Task
Take the listing below and print exactly the lines starting at the line containing "Task: Open the siemens.com" and ending at the line containing "Given: Open Ustawienia via the gear icon", both ends included, and no others.

Working data

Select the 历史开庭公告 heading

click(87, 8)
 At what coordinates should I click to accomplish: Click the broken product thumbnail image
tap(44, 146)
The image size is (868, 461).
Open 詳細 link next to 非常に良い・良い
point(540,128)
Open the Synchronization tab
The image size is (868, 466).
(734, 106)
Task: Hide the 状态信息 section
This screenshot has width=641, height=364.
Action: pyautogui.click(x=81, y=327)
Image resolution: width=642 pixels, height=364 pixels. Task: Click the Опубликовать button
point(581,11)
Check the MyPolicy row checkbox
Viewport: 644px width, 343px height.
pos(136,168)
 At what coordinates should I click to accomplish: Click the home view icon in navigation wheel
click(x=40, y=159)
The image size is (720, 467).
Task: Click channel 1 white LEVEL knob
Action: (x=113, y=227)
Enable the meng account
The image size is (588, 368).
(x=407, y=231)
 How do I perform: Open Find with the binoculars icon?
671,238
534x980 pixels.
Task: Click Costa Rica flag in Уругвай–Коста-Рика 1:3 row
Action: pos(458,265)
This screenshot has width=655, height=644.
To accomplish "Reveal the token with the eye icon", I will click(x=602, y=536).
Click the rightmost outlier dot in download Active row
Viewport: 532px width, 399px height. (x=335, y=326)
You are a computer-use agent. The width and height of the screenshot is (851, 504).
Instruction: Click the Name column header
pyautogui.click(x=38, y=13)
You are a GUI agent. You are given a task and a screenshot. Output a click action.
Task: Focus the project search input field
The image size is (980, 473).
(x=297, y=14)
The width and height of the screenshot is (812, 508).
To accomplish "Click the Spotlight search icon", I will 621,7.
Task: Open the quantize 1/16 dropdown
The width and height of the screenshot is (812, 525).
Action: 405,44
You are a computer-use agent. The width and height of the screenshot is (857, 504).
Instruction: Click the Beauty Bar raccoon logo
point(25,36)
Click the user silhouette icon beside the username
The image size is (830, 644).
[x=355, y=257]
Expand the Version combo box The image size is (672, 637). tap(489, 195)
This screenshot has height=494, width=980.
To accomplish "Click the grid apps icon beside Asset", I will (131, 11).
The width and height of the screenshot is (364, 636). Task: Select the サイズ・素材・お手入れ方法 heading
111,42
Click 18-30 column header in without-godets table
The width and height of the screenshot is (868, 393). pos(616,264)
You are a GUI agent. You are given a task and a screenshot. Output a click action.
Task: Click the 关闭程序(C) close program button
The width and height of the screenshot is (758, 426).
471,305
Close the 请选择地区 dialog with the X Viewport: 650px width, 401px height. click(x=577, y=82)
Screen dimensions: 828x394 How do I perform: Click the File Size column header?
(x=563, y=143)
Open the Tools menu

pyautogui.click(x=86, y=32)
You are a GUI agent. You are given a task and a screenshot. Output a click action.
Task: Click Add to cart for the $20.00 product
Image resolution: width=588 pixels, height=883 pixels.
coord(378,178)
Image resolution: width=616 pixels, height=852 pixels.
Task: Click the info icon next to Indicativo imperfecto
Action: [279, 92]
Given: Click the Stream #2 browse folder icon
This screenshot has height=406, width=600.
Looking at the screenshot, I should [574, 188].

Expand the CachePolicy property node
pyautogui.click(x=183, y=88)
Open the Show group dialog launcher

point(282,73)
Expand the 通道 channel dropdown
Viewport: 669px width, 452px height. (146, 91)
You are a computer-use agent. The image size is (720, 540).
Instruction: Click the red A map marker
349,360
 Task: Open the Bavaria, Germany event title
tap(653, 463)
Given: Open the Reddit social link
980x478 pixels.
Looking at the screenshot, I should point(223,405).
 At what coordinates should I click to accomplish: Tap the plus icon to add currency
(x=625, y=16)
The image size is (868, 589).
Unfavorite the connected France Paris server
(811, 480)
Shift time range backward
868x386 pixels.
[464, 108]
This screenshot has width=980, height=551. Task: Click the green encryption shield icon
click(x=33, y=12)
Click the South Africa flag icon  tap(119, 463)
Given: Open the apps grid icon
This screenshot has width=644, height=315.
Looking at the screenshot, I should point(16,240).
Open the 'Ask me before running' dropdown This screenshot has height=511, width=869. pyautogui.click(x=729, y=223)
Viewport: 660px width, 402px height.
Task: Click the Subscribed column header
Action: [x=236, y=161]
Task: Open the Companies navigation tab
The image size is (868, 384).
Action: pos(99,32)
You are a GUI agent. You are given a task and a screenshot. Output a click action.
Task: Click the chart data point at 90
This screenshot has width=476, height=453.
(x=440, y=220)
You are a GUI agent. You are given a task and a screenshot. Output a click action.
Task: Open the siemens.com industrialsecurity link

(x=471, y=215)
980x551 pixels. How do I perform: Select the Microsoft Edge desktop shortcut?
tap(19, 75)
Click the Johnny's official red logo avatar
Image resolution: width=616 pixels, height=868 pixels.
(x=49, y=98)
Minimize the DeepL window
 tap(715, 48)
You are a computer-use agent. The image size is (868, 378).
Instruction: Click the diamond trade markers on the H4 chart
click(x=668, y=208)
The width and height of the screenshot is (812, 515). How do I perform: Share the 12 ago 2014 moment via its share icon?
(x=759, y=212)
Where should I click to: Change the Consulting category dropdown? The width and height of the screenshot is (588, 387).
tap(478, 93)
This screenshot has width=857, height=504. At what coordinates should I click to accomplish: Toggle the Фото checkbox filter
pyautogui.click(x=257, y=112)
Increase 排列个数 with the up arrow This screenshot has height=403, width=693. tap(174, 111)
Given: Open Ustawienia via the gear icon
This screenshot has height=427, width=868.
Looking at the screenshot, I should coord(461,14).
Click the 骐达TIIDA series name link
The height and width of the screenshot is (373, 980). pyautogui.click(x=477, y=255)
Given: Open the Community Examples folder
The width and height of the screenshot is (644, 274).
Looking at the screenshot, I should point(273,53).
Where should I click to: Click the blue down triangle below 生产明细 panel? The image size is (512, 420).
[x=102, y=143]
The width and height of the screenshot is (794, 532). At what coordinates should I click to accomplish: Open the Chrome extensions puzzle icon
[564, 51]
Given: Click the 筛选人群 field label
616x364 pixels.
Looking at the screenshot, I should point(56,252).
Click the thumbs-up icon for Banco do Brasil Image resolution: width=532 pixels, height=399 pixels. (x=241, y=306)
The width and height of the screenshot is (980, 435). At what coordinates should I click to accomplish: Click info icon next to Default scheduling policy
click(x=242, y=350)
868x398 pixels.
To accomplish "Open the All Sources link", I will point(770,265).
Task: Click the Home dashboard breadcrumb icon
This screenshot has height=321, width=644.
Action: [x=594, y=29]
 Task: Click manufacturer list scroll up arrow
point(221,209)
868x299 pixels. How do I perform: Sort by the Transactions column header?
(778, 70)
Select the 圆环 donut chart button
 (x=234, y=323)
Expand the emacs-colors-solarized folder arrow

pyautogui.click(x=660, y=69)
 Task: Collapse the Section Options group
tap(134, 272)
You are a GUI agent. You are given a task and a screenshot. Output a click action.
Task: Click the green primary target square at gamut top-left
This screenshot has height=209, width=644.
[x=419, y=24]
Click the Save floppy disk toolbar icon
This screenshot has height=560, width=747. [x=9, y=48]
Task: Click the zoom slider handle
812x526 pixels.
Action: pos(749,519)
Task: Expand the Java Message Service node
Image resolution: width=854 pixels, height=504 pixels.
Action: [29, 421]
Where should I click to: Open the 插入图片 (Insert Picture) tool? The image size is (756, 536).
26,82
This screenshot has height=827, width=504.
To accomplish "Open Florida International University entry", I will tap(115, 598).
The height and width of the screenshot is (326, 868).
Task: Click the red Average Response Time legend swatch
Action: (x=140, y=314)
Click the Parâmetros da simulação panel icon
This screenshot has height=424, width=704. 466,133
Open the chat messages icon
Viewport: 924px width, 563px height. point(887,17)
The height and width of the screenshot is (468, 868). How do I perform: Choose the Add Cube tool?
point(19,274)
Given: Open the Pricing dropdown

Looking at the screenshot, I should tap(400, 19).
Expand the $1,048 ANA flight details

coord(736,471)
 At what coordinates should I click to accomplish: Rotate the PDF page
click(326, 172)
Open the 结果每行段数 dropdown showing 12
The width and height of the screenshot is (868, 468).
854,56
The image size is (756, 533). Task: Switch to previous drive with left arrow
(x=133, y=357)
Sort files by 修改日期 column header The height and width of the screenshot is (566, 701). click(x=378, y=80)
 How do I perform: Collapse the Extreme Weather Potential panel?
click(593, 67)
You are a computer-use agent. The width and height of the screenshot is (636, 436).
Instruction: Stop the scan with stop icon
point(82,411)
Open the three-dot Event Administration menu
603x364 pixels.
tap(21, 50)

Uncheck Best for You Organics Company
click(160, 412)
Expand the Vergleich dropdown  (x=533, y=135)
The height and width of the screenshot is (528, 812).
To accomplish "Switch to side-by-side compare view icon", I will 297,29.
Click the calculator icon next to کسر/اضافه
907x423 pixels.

Exercise output
Task: Open the siemens.com industrialsecurity link

(x=471, y=215)
980x551 pixels. How do I perform: Select the Microsoft Edge desktop shortcut?
tap(19, 75)
Click the Johnny's official red logo avatar
Image resolution: width=616 pixels, height=868 pixels.
(x=49, y=98)
Minimize the DeepL window
 tap(715, 48)
You are a computer-use agent. The image size is (868, 378).
Instruction: Click the diamond trade markers on the H4 chart
click(x=668, y=208)
The width and height of the screenshot is (812, 515). How do I perform: Share the 12 ago 2014 moment via its share icon?
(x=759, y=212)
Where should I click to: Change the Consulting category dropdown? The width and height of the screenshot is (588, 387).
tap(478, 93)
This screenshot has width=857, height=504. At what coordinates should I click to accomplish: Toggle the Фото checkbox filter
pyautogui.click(x=257, y=112)
Increase 排列个数 with the up arrow This screenshot has height=403, width=693. tap(174, 111)
Given: Open Ustawienia via the gear icon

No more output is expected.